-- Work to do --
Render the lines of the records from the line containing "Image resolution: width=1389" through the end of the records, both included, as a Markdown table with the columns Row and Text. Omit blank lines and leave the pictures out.

[Location data for words and elements]
start
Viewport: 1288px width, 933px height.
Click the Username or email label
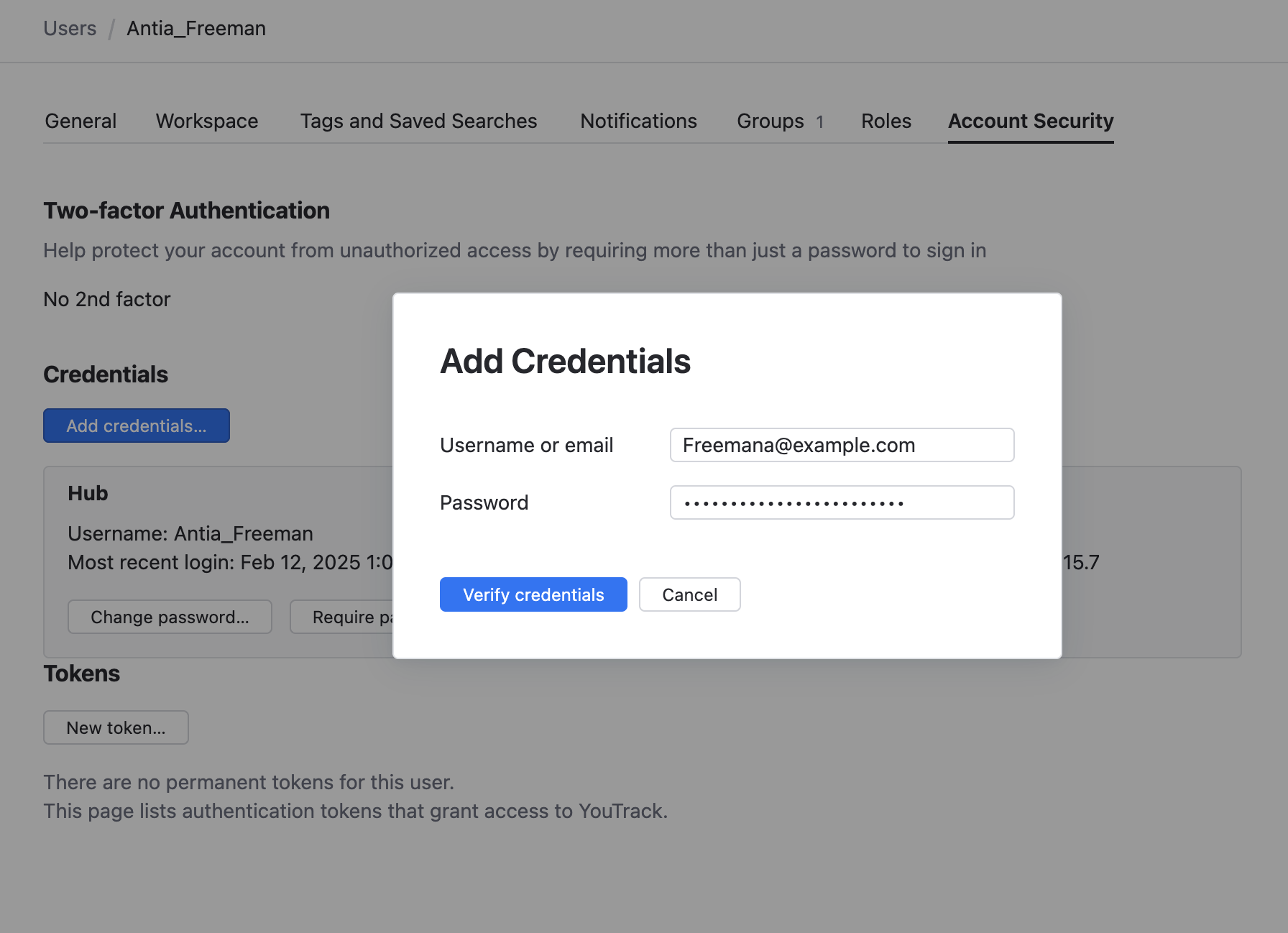[x=526, y=445]
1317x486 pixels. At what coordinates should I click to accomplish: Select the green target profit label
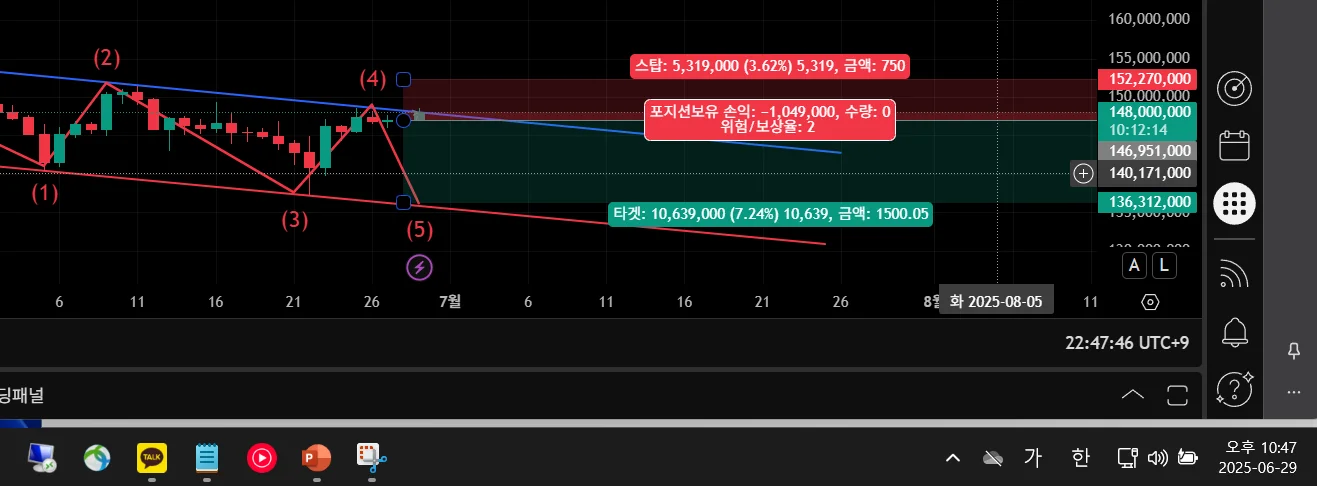pyautogui.click(x=771, y=213)
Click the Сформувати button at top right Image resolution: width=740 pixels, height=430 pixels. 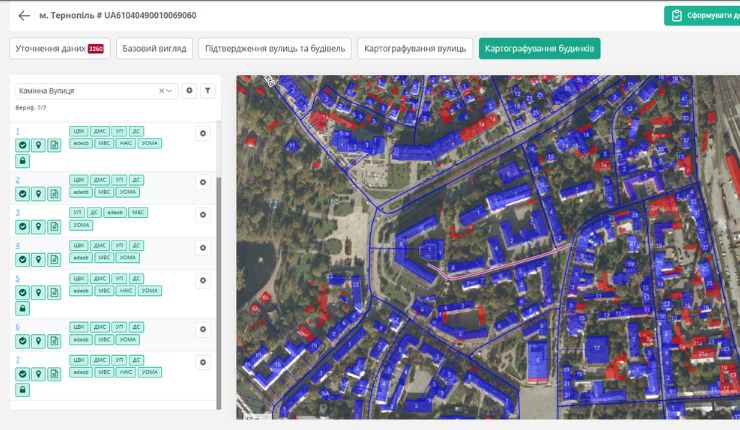(x=702, y=16)
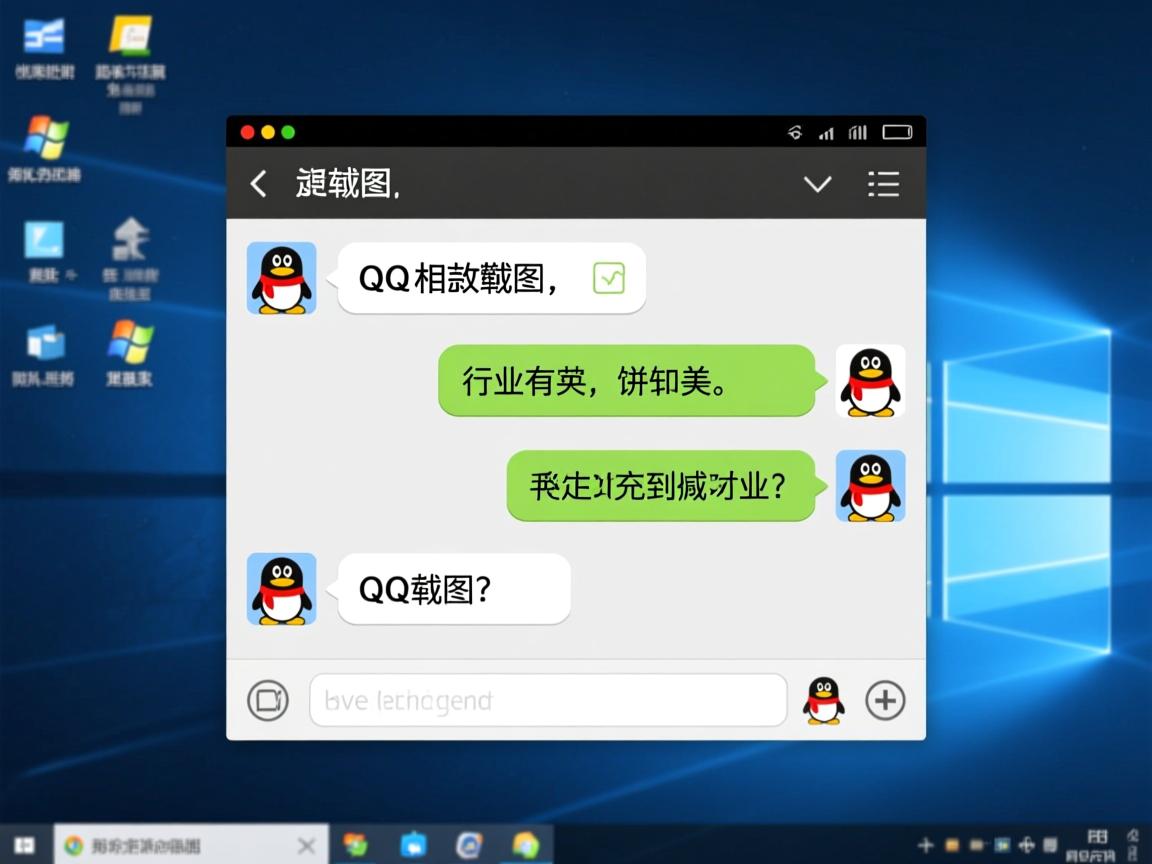
Task: Click the penguin avatar next to the input field
Action: tap(822, 700)
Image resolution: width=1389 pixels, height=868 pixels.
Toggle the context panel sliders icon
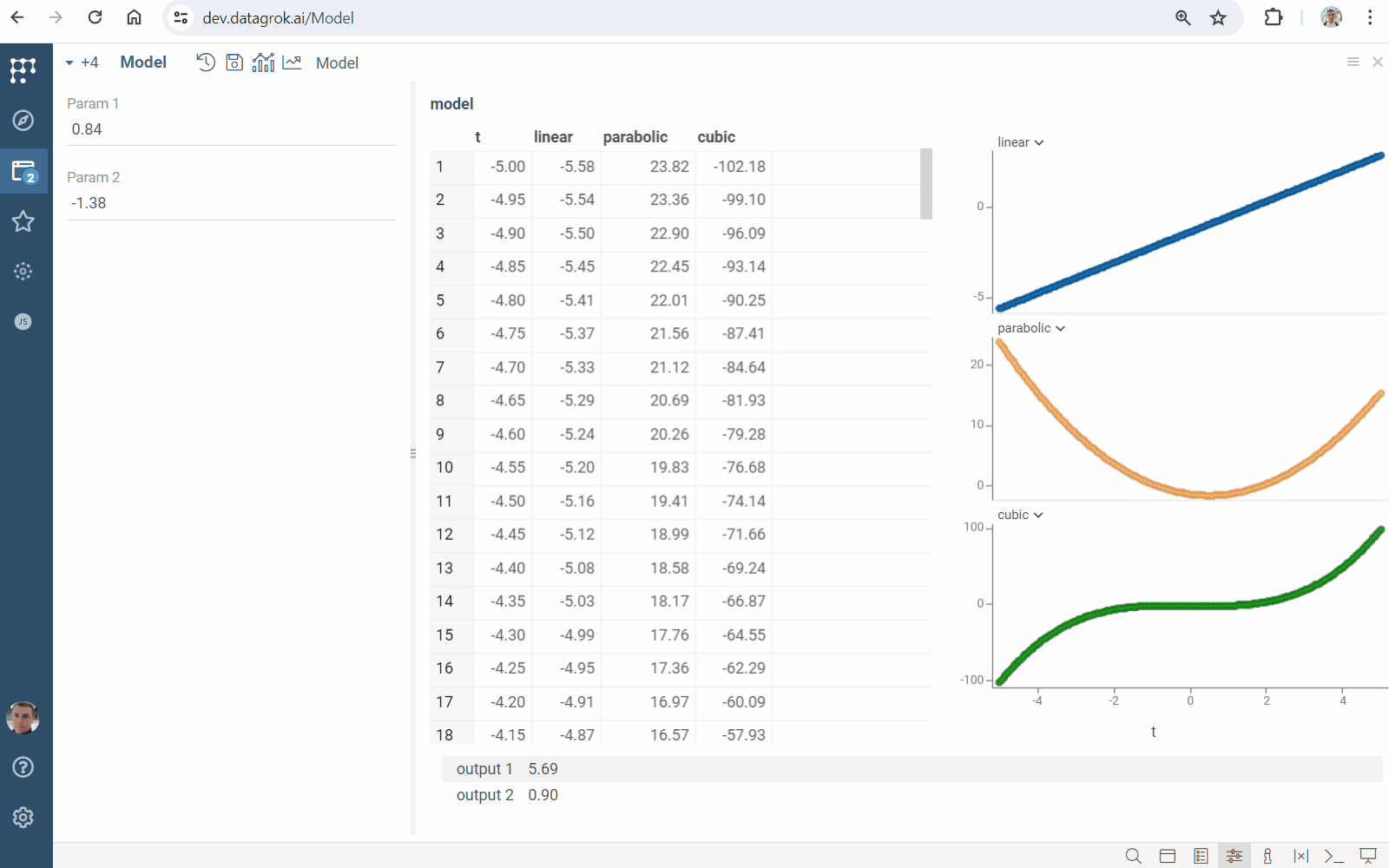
end
-- Result for this exercise --
| Row | Text |
|---|---|
| 1 | Image resolution: width=1389 pixels, height=868 pixels. |
| 2 | Toggle the context panel sliders icon |